Whatever you decide, be sure you do enough so that you have no regrets. And remember this is about your whole family holding each other up through it... including your step mother. You don't get a "do over" for this, so do your best.
Unfortunately our society has done little to help us experience and understand end of life. It’s a precious time for the dying and the living.
If you can gear up for a final visit, it will meaningful for your father and you will be glad you did it.
I may have a little regret for not going in person but then I realize he would have not known I was even there. I can live with my decision.
If they were loving towards you though it is one of the most loving things you can do. Take old photo's and reminisce with him.
The most pitiful experience is to die alone.
Then you will go home and cry your eyes out.
In the long run however you will be glad you did.
I still am after many decades.
On the opposite side of the coin there are those who just cannot do it. They cannot even visit someone when they are sick. It is too upsetting for them to experience.
I am praying for you to make the right choice. If you decide to visit him let me know and if you need a shoulder to cry on I am here for you.
Who better to sit and listen to you and offer advice then someone who has walked that trail many times before.
For me it was made even more difficult because when I turned a teenager someone close to me died each year until I was nineteen. So I had to go through puberty, go through watching my a different loved one die every year, move off of the farm to the city with no friends and my dad became a Jehovahs Witness so they were trying to brain wash me into joining their cult.
I am praying for you.
My sister lived further away, but had made plans to fly in. Unfortunately, she arrived about an hour after he died. She has regrets that she missed out sharing some final moments with him.
I remember Dad all the years before his illness. When I look at the old photos, I don’t think of him when he was dying but of when he was living. As a parent myself, I would be terribly hurt if my daughters refused to visit me in my last days because they didn’t want to remember me that way.
Everyone is different, and I suppose it would depend on how close you are with your Dad. If you don’t care about his feelings then stay away, but I think you will regret that. Wishing you and your family best wishes during this difficult time.
I think at this times, you should do whatever is best for your Dad, to make his passing as easy as possible.

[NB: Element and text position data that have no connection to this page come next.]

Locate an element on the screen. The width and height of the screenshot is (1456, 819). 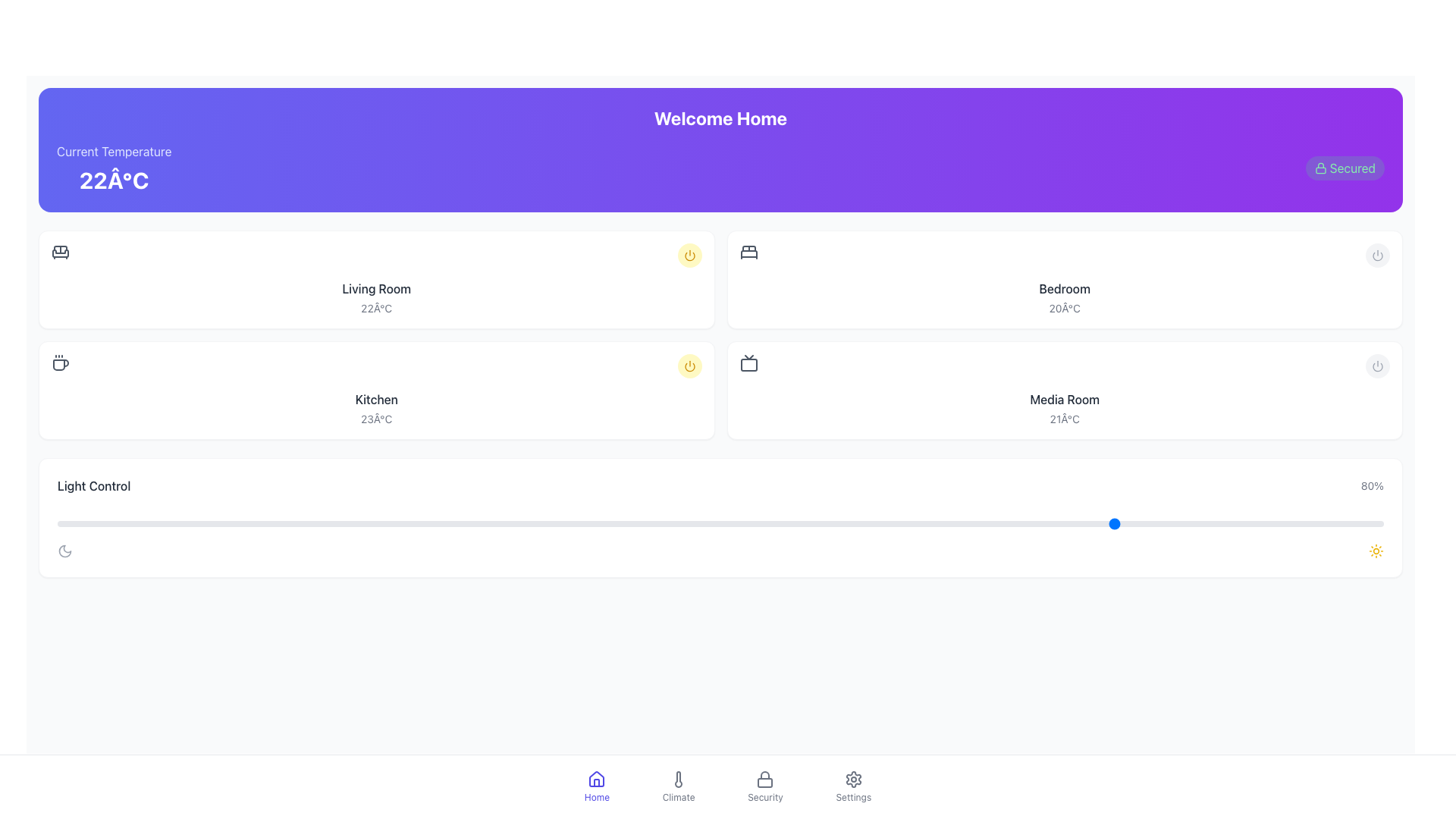
the steaming coffee cup icon located under the 'Current Temperature' section, which is positioned to the left of the text '22°C' and below 'Living Room' is located at coordinates (61, 362).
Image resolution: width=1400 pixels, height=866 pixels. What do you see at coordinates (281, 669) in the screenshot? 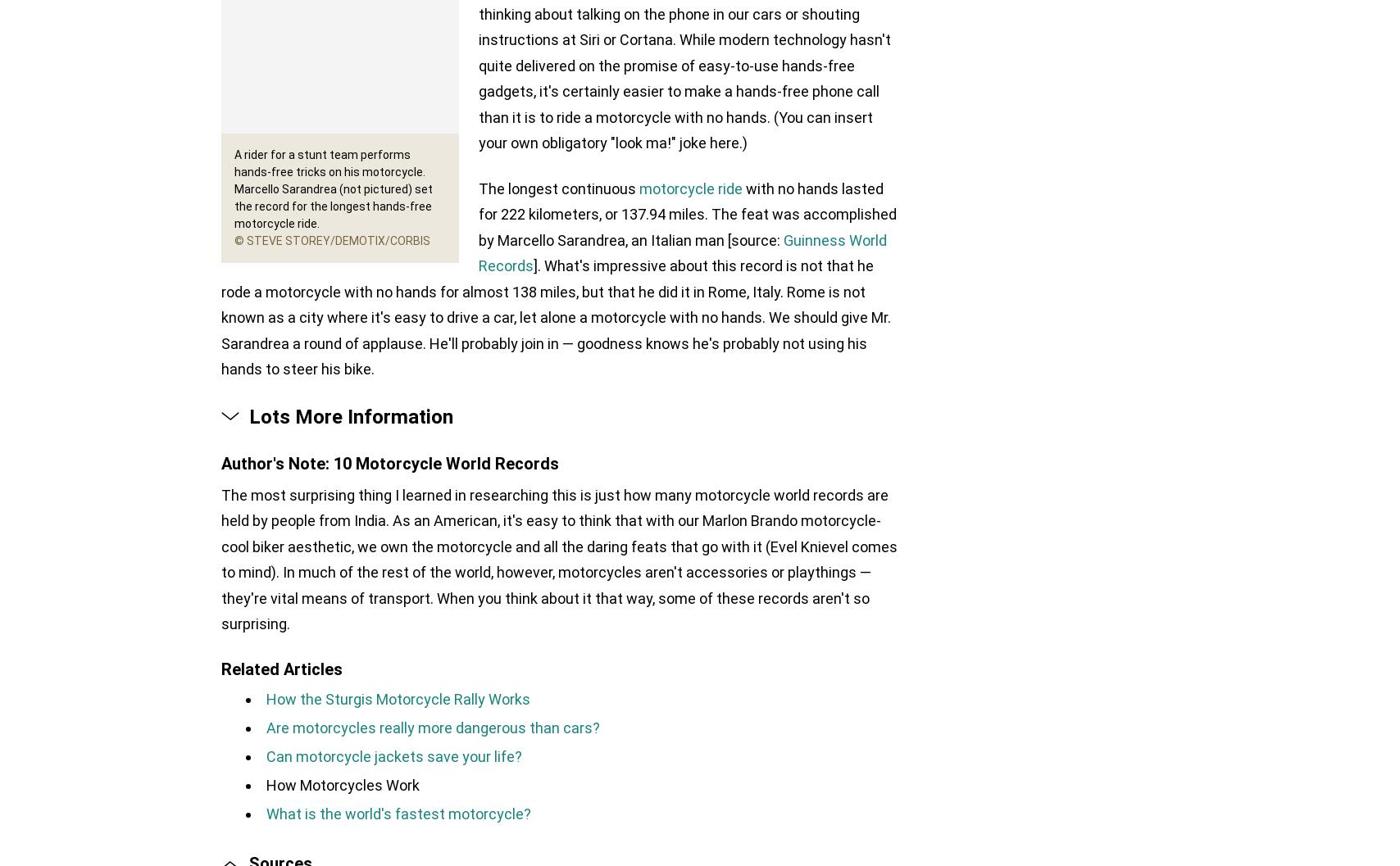
I see `'Related Articles'` at bounding box center [281, 669].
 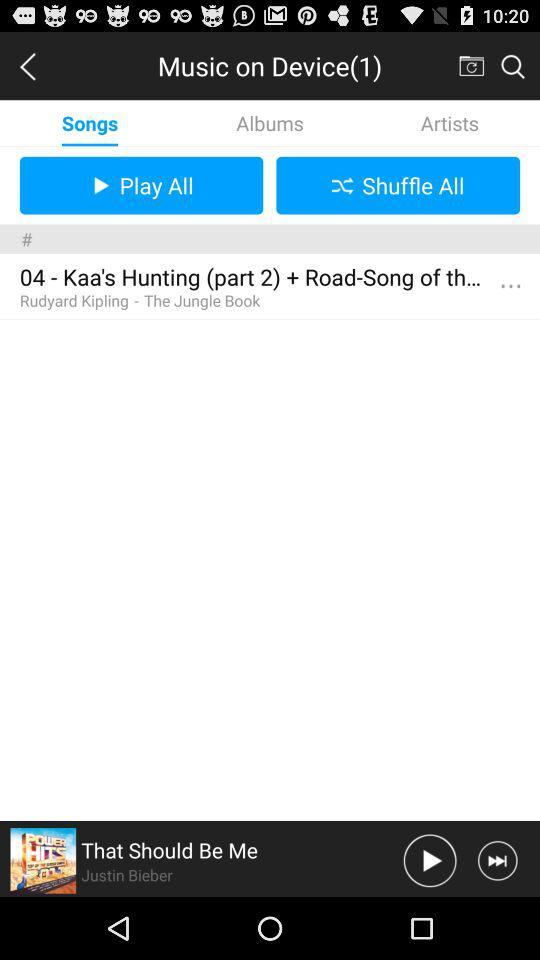 What do you see at coordinates (429, 921) in the screenshot?
I see `the play icon` at bounding box center [429, 921].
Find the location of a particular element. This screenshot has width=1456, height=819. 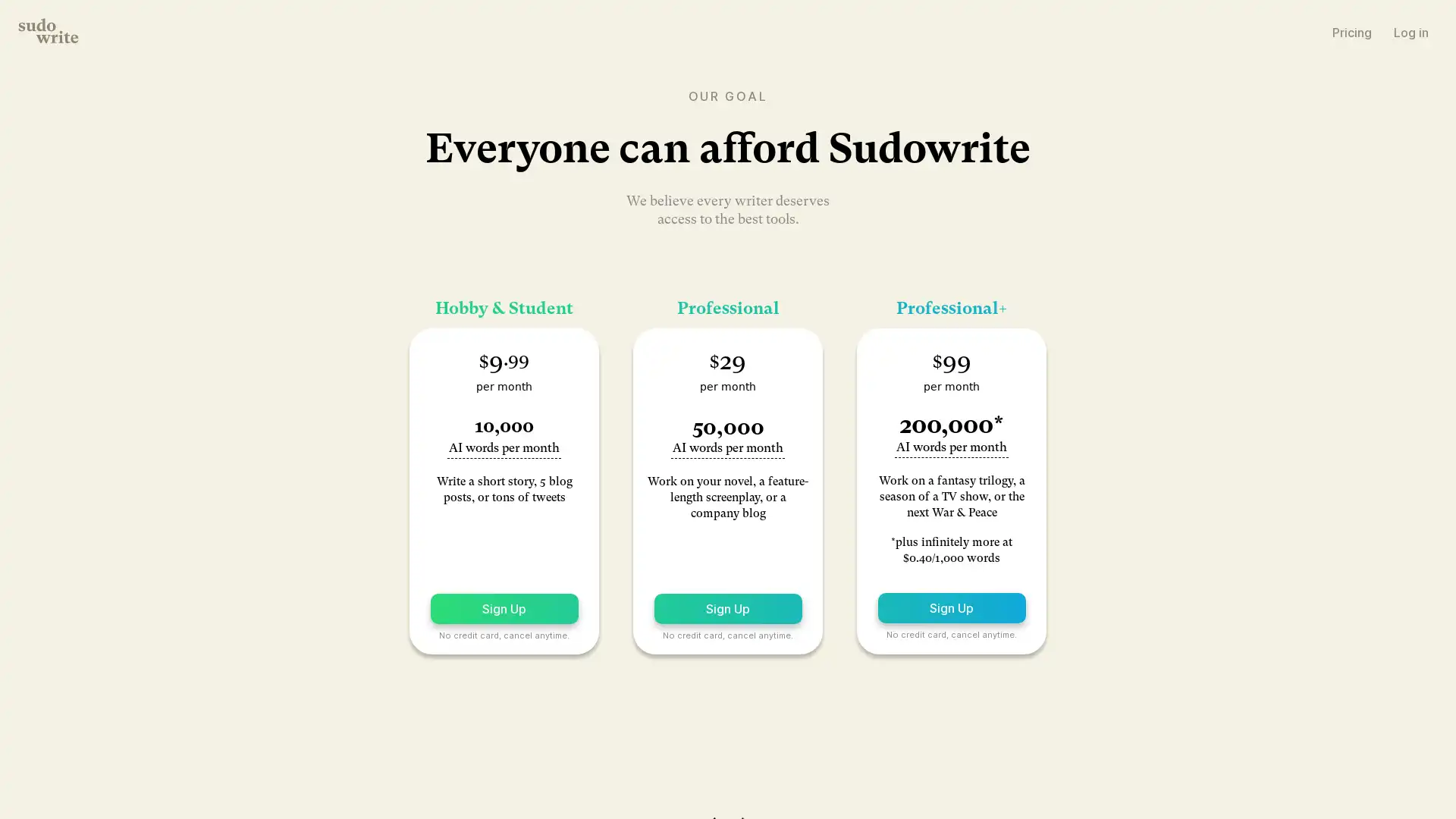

I also think it's a selfish cop out fir your brother to not go and see his dad by saying I'd rather remember him the way he was.
How would either of ya'll like it if the situation wreversed and it was you dying and your Dad just blew you off saying oh, I'd rather just remember how they were.
You would feel Awful and Sad.
Of course, if asked, your Dad would probably say oh honey, I understand.
Understand this, if you love him like you say you do,, you'll forget about your own feelings and go see your dying father, he may look different on the outside,, but his feelings on the inside is the same..
You will regret it fir ever if you make that easy way out selfish decision to not go and say your last good bye.
You should tell your brother the same thing.
One last thing, if you and your brother don't go see your dying father, Don't Bother To Go To His Funeral!
Going to his funeral would just be for show tho ya'll will say out of Respect but it's more to make yourself feel better and for closure.
You didn't show either Respect or Closure to your Dad if all you did was stay away and not see him in the end of his life.
Praters you and your brother both make the right decision fir your Dad, Not for yourself.